He hurried to the large green car. A driver in white leaped out to open the door for him.
In the Austin Mihaly sat with his hands on the steering wheel, wearing an expression of enormous gravity. Three Hindu boys were peeping through the lowered windows. At their request the little fellow solemnly blew the horn. He had learned Hindi in preschool, whole phrases together, and it gave him pleasure when, as he talked with Krishan in the garage, his impatient father asked, “What are you two running on about in there?”
He raised the big, pensive eyes beneath his parted bangs to the counselor, brushed the bangs off his forehead and said:
“Uncle, they don’t know where Hungary is. They think it is so small that there is no point in learning about us.”
“And what did you tell them?”
Sulkily he confessed, “I told them they were stupid. They wanted me to start up the motor, but I didn’t have the key. So I only told them I would toot the horn if they would shout, ‘Hungarians are the smartest nation on earth!’ They shouted and I blew the horn until a lot of people came around.”

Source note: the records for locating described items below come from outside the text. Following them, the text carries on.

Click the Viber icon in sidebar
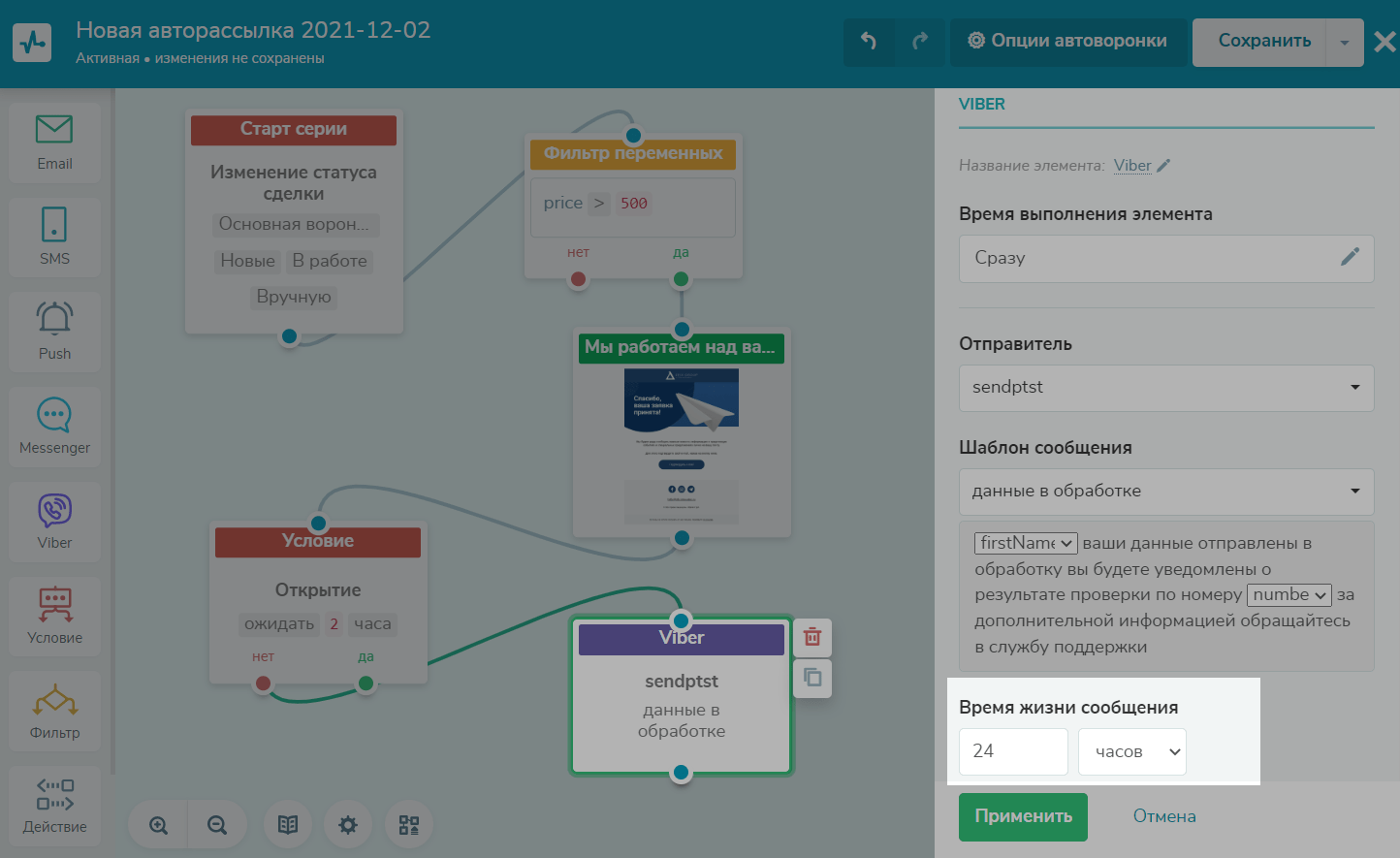Screen dimensions: 1400x858 point(54,521)
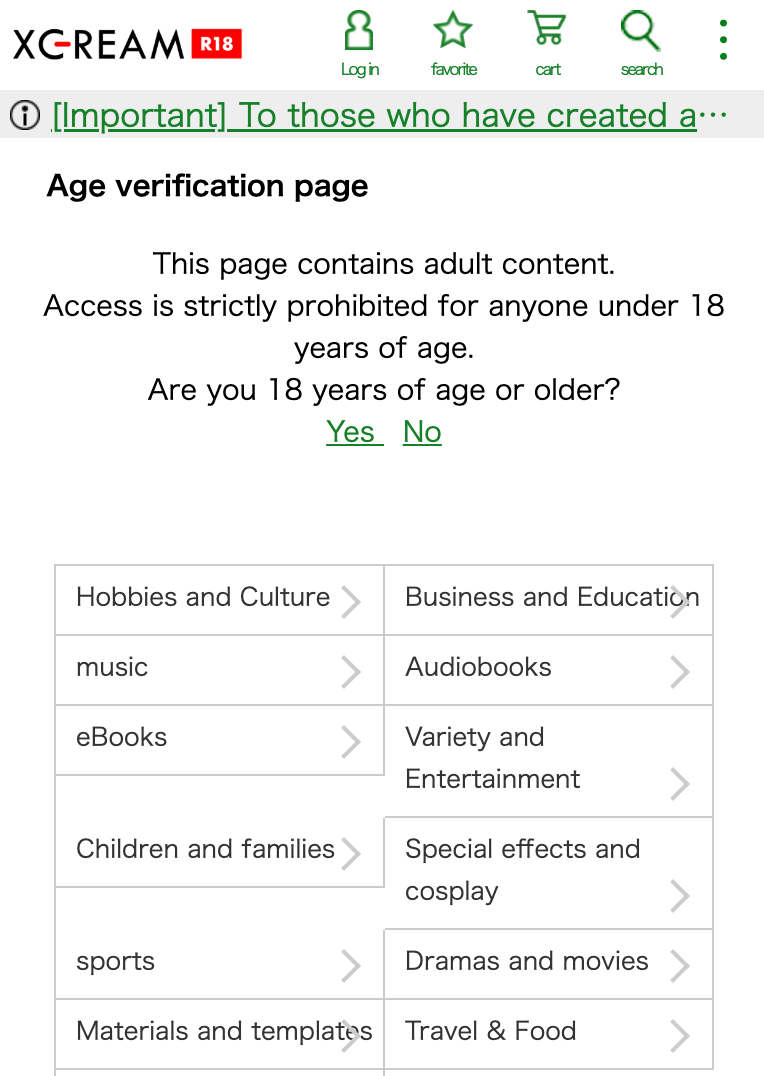Open the Log in page via person icon
Screen dimensions: 764x1076
pos(359,40)
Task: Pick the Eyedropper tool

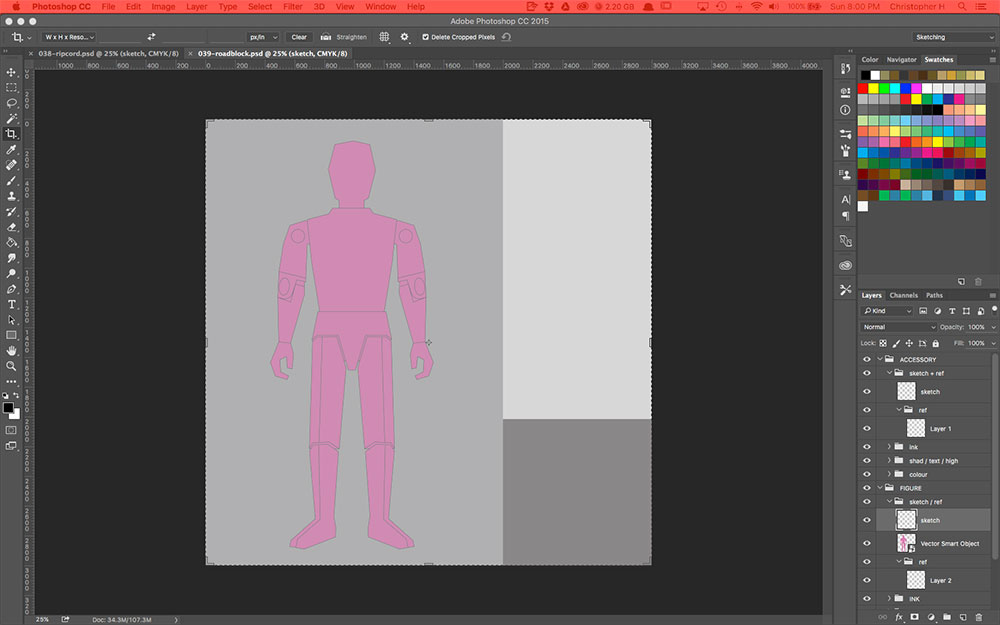Action: [11, 149]
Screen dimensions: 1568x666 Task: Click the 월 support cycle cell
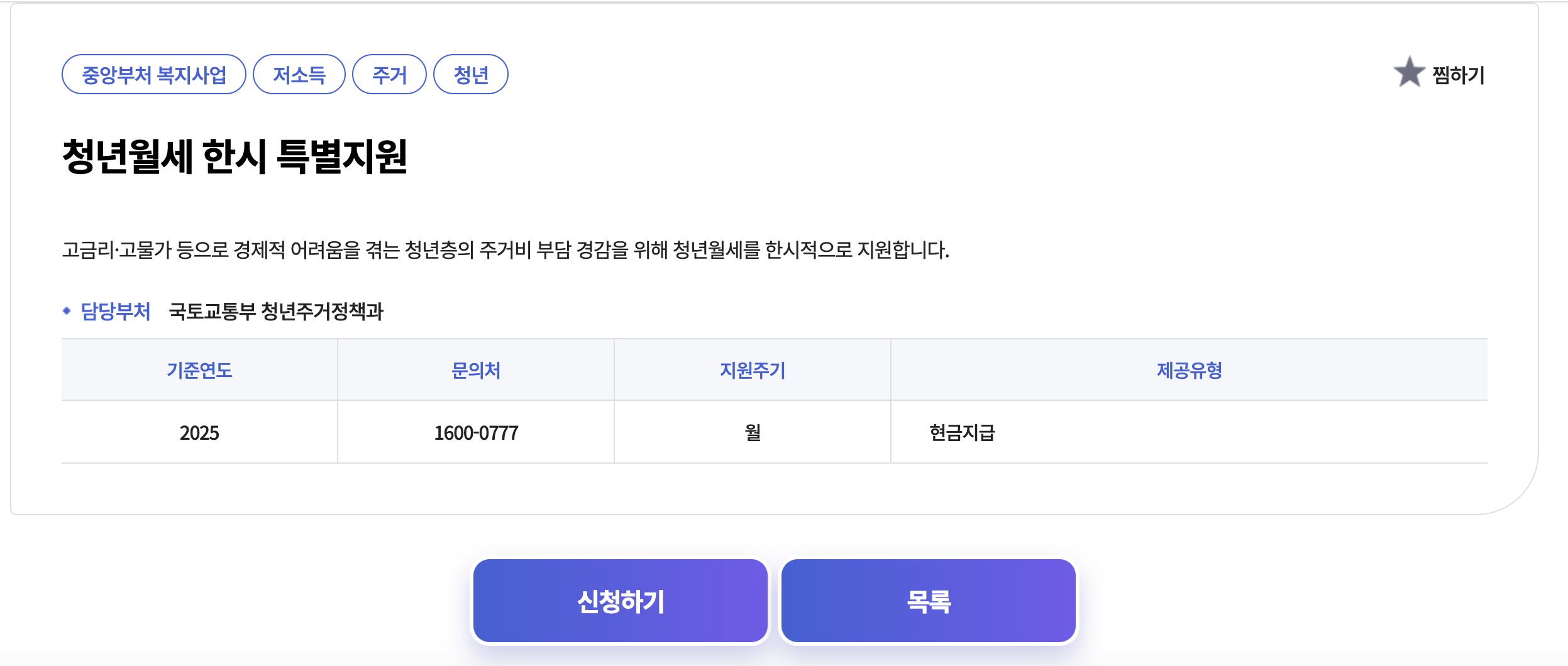point(753,432)
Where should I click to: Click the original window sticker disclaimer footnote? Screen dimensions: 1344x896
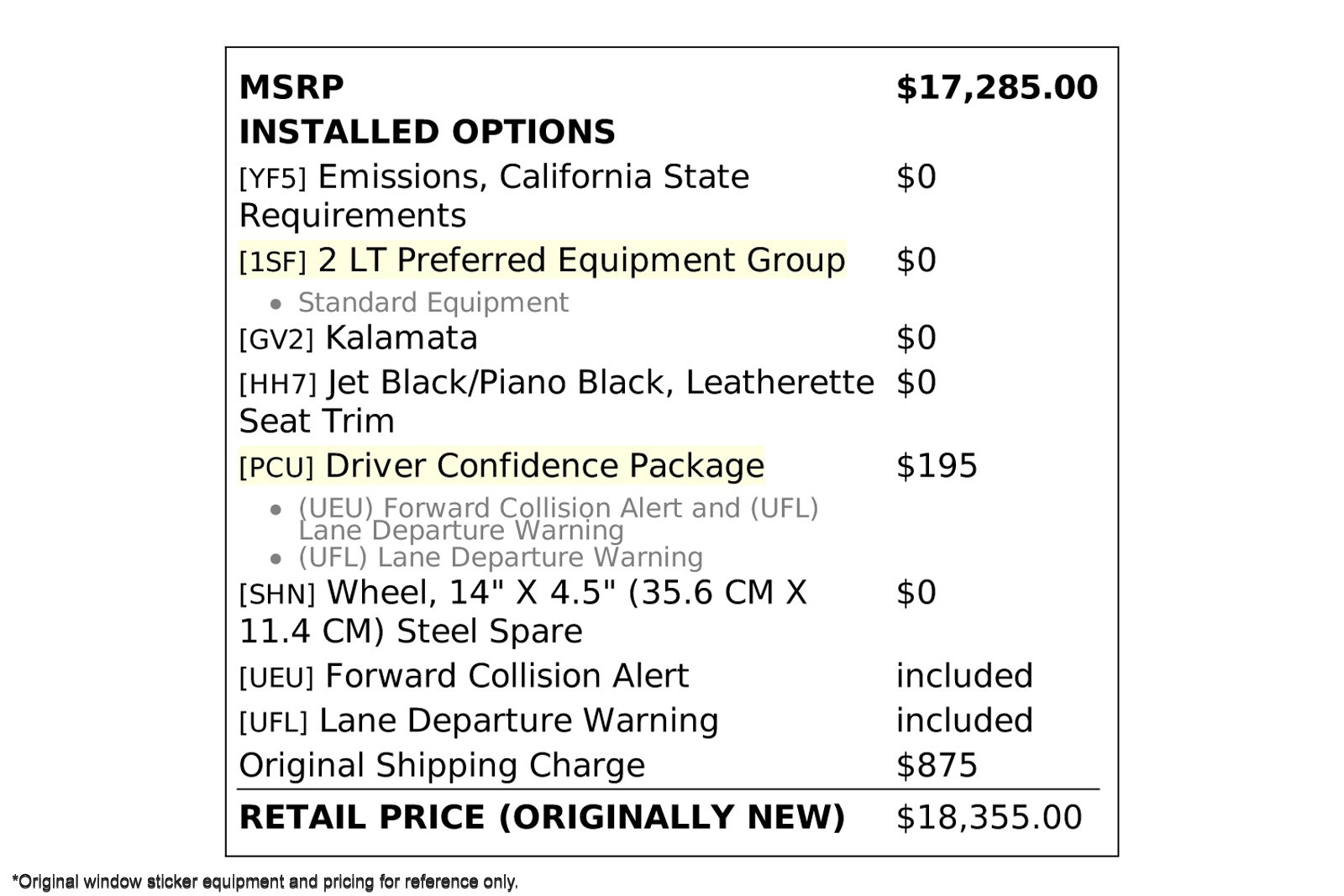[265, 882]
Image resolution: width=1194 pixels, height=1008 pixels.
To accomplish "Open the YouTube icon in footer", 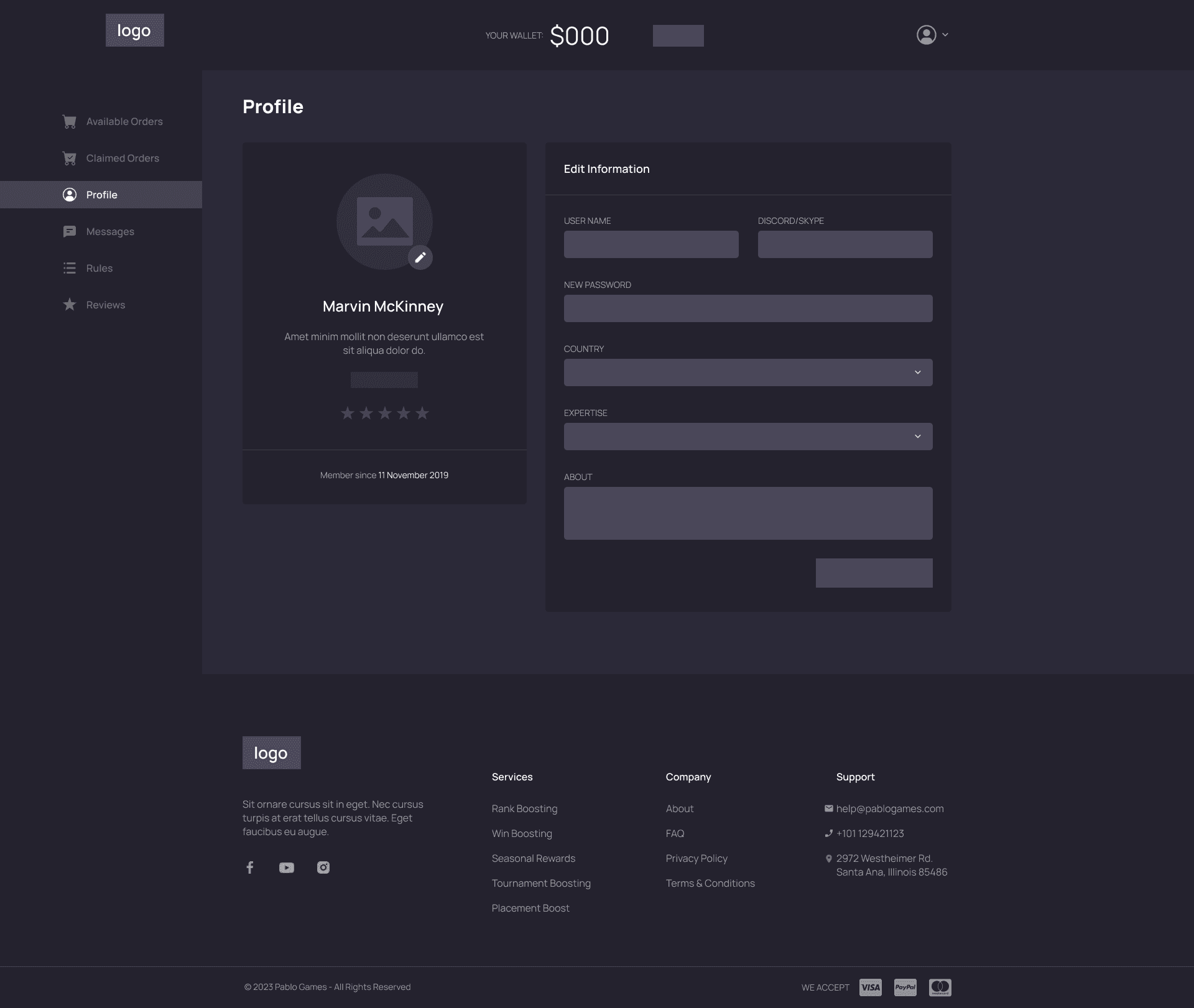I will point(287,867).
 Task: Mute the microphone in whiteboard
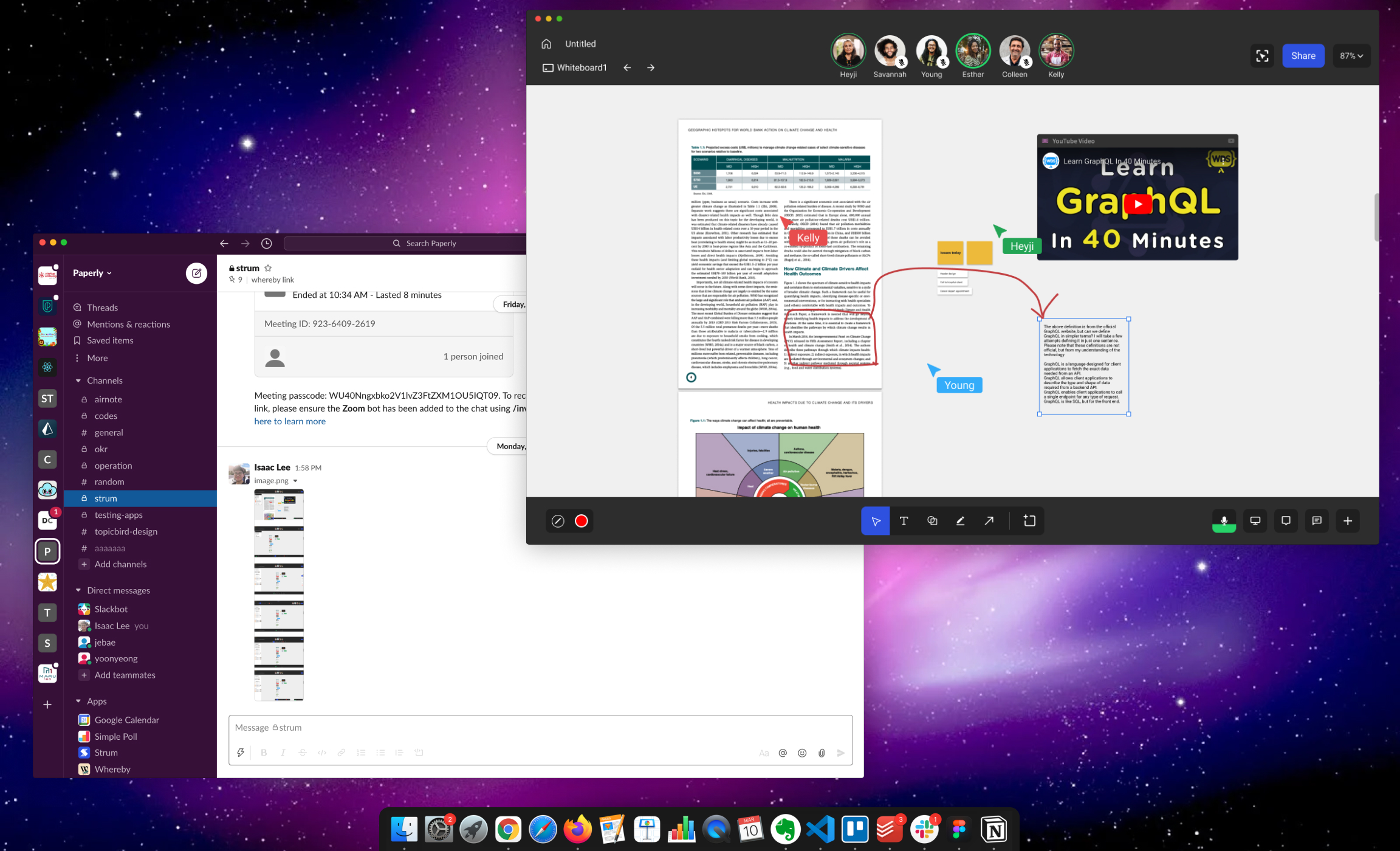point(1224,521)
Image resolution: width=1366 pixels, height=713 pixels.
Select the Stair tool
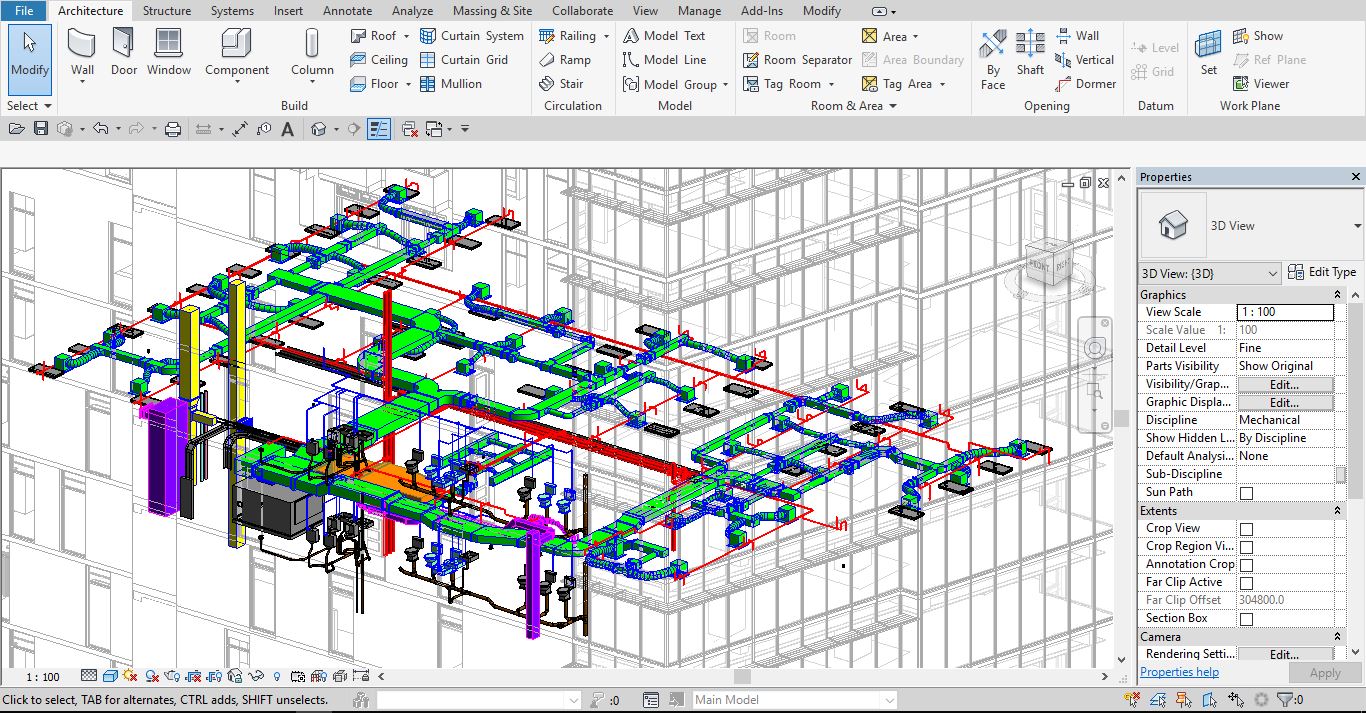tap(570, 83)
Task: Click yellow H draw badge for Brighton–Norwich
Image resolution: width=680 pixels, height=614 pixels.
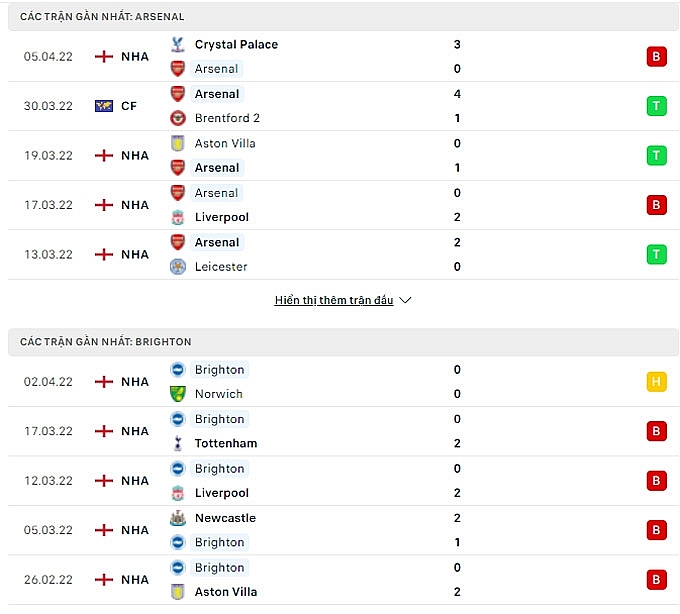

They rode along the wide avenue, dazzled by the glare from the glass and nickel of automobiles passing them on the right. Above the fresh dark green of the trees rose clusters of the red flower “Flame of the Forest.” The thin white haze in the sky promised more sunny weather.
“Uncle,” whimpered the little boy, “let’s go to Krishan’s for a little while. I haven’t seen him for four days, for I get a scolding right away if I go away from the embassy. Papa is always in a bad humor now. He says I have to stay home.”
“In a bad humor about what?”
“Because the ambassador comes even at night and shouts at him because there is no answer to his dispatches. Now papa sleeps in his room with the iron door, and mama is angry, too.”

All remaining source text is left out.